Work request: Locate every line in the records below that contains the word "dialog", and copy each one.

Supplied material:
□ □ □

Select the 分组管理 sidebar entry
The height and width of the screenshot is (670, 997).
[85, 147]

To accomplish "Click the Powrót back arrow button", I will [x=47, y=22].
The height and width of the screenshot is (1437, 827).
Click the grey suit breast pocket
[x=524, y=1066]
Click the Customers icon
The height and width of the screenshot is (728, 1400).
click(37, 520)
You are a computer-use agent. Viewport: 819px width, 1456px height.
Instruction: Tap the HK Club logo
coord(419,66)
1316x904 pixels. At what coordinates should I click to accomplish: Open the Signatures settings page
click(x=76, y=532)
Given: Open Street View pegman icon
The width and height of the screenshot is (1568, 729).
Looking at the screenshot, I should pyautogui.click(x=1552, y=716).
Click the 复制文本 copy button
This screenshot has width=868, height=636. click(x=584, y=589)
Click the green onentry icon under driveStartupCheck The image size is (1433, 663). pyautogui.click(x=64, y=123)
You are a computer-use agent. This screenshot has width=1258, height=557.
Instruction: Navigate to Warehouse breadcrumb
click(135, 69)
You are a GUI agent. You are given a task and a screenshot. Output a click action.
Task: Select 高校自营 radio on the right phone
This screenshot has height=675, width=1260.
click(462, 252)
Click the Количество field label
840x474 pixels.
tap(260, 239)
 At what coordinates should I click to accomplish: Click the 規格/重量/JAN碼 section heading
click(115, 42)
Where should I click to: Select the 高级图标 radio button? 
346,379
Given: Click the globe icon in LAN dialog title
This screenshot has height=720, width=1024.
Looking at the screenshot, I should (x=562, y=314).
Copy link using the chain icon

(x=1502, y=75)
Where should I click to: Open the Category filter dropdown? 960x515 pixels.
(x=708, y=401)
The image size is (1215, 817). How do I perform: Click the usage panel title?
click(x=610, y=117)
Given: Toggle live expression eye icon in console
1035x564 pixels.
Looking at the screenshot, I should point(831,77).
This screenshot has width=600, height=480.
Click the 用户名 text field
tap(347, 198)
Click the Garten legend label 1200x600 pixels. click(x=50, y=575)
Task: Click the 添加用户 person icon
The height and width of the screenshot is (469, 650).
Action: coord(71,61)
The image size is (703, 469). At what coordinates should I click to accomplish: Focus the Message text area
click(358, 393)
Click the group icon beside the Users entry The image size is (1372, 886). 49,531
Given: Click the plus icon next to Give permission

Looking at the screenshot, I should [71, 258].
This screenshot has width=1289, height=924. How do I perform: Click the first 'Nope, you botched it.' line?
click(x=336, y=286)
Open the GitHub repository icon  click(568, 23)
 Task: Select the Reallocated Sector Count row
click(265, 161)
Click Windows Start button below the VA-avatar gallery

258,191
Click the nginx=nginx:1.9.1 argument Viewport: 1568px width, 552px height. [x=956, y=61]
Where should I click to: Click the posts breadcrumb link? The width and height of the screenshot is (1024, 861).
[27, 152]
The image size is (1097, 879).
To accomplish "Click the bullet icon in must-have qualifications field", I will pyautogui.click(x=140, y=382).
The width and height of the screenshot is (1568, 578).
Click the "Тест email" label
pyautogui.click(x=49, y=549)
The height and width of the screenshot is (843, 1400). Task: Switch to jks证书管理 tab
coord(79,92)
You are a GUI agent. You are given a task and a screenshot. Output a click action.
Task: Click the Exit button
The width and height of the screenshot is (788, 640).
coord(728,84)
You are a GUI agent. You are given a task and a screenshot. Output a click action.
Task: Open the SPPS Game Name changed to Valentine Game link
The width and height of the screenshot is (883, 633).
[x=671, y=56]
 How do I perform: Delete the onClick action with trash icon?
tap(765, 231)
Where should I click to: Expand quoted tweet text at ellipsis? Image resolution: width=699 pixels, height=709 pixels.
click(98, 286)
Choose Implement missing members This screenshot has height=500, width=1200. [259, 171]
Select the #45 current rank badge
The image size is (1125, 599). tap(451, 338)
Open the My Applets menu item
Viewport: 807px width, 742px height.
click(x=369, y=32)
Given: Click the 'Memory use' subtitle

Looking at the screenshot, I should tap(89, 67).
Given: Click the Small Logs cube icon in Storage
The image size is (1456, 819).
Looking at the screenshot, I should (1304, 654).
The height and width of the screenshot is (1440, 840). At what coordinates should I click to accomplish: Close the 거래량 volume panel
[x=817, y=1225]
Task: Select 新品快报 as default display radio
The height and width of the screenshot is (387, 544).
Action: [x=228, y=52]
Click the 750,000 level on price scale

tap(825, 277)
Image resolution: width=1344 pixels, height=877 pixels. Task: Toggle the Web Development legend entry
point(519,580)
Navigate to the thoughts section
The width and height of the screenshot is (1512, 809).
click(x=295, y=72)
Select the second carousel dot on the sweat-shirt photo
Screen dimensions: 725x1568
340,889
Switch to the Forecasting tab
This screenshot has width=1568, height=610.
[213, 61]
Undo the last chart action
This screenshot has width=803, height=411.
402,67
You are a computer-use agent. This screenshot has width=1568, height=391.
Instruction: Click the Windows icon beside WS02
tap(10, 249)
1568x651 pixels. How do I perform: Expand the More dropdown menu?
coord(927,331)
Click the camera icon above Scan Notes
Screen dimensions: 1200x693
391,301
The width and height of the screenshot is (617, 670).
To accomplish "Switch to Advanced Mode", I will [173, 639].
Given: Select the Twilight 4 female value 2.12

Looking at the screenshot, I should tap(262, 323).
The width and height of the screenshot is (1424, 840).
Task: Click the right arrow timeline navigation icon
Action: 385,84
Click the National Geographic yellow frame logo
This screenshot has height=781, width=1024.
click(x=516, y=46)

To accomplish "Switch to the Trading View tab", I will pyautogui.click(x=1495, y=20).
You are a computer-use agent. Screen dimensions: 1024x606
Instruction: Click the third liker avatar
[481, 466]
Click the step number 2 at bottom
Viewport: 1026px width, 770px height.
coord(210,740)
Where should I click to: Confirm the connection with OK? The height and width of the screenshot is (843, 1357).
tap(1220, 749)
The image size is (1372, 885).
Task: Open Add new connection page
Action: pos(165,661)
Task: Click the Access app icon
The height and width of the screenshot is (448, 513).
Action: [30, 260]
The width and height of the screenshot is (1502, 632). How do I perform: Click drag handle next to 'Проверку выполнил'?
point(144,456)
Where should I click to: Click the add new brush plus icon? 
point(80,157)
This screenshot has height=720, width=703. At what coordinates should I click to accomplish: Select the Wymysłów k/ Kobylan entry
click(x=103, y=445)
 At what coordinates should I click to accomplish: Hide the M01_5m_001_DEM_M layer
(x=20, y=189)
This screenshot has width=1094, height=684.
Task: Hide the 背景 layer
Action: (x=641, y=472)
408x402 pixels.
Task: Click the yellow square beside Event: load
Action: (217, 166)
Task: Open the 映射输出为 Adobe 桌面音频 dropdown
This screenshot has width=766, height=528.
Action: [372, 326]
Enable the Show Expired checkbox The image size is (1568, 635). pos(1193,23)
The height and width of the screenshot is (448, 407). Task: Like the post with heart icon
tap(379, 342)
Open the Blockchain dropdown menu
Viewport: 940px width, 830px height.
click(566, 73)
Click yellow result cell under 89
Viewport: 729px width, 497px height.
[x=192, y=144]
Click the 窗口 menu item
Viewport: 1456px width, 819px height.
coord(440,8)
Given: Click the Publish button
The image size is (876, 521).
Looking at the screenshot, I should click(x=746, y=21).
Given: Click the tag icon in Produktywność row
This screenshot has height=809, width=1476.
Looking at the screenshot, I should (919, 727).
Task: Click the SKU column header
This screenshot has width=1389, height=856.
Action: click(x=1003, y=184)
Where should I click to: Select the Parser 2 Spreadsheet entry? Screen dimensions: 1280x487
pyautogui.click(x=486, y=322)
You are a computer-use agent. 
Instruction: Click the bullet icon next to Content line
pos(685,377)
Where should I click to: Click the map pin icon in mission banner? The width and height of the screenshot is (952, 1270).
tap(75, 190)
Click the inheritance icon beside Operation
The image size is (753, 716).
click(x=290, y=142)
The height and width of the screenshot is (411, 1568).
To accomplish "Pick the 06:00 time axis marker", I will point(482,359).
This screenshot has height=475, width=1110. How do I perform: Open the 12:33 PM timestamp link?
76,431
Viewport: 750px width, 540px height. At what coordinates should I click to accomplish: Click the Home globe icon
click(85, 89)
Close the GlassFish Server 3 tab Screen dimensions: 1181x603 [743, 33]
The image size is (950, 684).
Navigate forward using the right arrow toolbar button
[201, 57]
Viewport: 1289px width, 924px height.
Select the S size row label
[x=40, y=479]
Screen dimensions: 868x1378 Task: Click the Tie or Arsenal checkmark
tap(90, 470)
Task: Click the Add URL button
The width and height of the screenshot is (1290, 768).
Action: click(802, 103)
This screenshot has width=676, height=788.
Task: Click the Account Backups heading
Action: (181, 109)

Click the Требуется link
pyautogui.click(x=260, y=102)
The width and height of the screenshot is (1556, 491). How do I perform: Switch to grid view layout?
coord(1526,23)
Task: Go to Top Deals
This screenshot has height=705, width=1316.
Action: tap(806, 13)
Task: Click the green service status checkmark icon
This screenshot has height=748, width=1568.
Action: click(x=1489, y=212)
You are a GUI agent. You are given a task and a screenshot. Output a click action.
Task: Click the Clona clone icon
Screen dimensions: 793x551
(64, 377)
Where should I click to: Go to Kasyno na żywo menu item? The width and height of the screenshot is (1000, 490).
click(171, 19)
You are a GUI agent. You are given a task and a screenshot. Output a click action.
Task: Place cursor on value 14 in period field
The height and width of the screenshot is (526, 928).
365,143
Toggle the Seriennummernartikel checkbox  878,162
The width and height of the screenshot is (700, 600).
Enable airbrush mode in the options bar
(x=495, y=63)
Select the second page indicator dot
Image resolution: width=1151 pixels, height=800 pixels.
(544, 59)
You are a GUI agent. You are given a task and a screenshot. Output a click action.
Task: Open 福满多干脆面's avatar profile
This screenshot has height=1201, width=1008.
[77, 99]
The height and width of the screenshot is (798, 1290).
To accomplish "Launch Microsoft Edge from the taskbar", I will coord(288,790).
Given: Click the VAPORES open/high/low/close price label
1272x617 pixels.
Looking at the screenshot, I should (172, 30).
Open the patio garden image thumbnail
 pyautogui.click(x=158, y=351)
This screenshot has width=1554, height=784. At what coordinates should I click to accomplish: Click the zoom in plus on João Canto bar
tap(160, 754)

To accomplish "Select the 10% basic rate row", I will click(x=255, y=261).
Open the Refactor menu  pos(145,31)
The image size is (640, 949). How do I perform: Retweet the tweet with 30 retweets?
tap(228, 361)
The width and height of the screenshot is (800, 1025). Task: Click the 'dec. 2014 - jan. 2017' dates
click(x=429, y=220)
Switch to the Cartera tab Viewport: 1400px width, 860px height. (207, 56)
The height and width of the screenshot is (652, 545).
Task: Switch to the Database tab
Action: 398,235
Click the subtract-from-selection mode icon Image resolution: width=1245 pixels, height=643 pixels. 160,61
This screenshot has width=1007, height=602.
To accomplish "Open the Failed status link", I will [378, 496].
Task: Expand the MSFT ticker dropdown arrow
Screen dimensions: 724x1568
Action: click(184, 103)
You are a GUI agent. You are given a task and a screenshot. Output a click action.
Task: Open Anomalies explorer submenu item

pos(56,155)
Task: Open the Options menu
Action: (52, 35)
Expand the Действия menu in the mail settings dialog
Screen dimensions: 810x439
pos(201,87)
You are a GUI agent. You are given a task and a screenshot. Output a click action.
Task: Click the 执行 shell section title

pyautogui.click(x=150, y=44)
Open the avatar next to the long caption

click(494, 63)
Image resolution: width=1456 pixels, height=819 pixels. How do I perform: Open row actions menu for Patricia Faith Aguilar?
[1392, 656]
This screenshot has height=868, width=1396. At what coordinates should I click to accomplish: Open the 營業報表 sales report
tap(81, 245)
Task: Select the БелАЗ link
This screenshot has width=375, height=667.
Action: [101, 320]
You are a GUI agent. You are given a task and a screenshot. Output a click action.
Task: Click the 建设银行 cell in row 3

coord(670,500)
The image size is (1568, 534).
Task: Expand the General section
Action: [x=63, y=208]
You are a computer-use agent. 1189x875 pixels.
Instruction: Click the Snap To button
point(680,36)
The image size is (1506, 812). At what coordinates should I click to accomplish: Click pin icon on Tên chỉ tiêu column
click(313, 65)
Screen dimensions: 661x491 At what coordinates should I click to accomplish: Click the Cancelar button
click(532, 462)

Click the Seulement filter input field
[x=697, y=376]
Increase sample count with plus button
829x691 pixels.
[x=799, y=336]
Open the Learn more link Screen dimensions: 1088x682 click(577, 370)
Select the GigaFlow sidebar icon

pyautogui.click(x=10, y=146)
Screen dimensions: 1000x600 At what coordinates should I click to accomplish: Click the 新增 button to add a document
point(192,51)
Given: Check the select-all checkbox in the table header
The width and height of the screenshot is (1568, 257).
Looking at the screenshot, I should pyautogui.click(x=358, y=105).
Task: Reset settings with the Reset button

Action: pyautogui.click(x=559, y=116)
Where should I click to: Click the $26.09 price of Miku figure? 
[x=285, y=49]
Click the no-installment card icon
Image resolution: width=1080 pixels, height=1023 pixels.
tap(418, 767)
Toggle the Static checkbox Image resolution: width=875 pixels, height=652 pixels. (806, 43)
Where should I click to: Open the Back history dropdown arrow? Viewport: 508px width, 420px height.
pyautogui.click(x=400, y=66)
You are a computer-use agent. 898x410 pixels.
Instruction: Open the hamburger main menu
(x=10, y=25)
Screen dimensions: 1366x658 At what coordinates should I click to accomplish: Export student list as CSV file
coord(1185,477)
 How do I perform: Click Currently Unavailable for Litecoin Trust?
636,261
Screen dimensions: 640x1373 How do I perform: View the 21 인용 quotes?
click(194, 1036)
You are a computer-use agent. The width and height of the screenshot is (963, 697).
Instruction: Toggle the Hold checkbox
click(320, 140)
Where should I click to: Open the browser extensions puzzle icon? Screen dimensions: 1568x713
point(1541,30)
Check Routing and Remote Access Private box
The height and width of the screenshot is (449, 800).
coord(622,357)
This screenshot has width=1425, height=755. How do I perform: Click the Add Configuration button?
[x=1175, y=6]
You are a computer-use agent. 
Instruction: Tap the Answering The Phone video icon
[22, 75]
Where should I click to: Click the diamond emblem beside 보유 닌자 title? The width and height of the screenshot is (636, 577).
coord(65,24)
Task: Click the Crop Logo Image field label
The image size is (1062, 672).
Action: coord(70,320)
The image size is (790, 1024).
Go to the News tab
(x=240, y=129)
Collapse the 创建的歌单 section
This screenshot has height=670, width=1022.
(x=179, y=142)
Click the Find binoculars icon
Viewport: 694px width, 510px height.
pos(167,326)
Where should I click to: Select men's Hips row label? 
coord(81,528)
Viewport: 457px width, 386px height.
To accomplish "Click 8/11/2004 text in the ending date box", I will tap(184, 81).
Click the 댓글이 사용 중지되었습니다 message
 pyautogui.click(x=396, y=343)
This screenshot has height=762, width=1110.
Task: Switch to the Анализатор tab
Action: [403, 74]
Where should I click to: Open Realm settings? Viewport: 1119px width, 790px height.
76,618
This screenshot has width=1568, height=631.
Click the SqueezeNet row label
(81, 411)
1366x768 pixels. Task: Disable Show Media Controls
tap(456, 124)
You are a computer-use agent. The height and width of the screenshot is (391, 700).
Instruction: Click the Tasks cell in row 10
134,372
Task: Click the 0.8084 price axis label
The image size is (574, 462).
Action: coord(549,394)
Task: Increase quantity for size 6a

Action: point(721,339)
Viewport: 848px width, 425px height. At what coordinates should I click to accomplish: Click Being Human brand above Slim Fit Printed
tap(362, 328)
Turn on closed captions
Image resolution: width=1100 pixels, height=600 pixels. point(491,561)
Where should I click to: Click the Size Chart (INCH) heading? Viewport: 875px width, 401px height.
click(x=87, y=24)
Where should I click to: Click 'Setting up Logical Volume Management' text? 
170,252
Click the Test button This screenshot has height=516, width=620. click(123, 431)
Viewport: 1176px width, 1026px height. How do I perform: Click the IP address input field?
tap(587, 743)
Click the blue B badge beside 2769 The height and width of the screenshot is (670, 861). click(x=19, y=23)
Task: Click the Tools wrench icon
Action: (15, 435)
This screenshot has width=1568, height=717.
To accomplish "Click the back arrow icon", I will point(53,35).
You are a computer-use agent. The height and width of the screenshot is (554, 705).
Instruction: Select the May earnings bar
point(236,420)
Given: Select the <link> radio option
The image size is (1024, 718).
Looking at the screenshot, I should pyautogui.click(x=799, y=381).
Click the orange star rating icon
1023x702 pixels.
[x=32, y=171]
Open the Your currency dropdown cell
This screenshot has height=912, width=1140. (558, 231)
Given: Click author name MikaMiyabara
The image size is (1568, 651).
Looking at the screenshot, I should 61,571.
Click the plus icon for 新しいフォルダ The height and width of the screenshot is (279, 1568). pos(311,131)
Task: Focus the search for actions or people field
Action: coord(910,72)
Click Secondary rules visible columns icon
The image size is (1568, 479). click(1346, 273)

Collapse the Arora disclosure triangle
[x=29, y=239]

□ □ □

Task response:
Given: Click the globe icon in LAN dialog title
Expand the Действия menu in the mail settings dialog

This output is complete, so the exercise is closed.